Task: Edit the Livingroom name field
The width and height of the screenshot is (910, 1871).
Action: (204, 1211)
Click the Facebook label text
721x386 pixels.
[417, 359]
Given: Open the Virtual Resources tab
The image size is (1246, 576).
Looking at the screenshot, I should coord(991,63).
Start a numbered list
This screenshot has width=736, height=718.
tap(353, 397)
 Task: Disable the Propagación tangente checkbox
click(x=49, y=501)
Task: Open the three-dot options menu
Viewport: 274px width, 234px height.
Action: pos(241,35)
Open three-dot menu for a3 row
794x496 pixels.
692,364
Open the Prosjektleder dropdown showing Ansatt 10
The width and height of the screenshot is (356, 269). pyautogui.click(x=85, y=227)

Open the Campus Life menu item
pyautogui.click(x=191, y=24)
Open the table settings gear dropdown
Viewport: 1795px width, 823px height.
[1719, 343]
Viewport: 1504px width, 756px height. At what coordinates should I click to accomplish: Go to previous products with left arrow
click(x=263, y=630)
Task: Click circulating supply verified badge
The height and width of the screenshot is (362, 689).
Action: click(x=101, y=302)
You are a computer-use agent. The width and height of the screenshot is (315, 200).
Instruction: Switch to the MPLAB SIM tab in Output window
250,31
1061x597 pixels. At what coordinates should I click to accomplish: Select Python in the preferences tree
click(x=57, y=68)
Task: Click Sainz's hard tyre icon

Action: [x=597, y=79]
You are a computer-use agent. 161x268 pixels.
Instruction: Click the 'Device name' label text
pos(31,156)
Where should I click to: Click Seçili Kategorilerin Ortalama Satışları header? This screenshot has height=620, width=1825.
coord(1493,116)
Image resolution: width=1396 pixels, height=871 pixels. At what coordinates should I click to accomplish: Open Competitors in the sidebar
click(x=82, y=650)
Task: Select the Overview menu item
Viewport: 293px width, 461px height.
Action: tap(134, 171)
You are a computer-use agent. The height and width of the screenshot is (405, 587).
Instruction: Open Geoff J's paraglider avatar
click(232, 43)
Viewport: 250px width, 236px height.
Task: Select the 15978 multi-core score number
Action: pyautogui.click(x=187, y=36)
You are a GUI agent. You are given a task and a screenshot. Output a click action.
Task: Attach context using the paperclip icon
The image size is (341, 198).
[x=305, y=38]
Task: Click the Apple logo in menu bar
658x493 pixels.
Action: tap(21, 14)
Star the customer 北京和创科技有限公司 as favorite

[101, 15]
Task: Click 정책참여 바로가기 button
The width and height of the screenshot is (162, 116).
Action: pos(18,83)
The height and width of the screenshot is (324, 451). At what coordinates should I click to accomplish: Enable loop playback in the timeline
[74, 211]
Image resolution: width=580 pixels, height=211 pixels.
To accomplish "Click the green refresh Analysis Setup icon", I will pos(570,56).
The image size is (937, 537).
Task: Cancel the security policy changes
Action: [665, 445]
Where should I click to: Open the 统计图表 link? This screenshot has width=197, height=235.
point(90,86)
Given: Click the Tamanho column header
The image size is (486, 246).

TASK DESCRIPTION -
Among the lines above, find those containing the word "agent" and copy each.

EXERCISE RESULT -
You are a computer-use agent. The width and height of the screenshot is (315, 200).
You are a computer-use agent. 161x268 pixels.
You are a computer-use agent. The height and width of the screenshot is (405, 587).
You are a GUI agent. You are given a task and a screenshot. Output a click action.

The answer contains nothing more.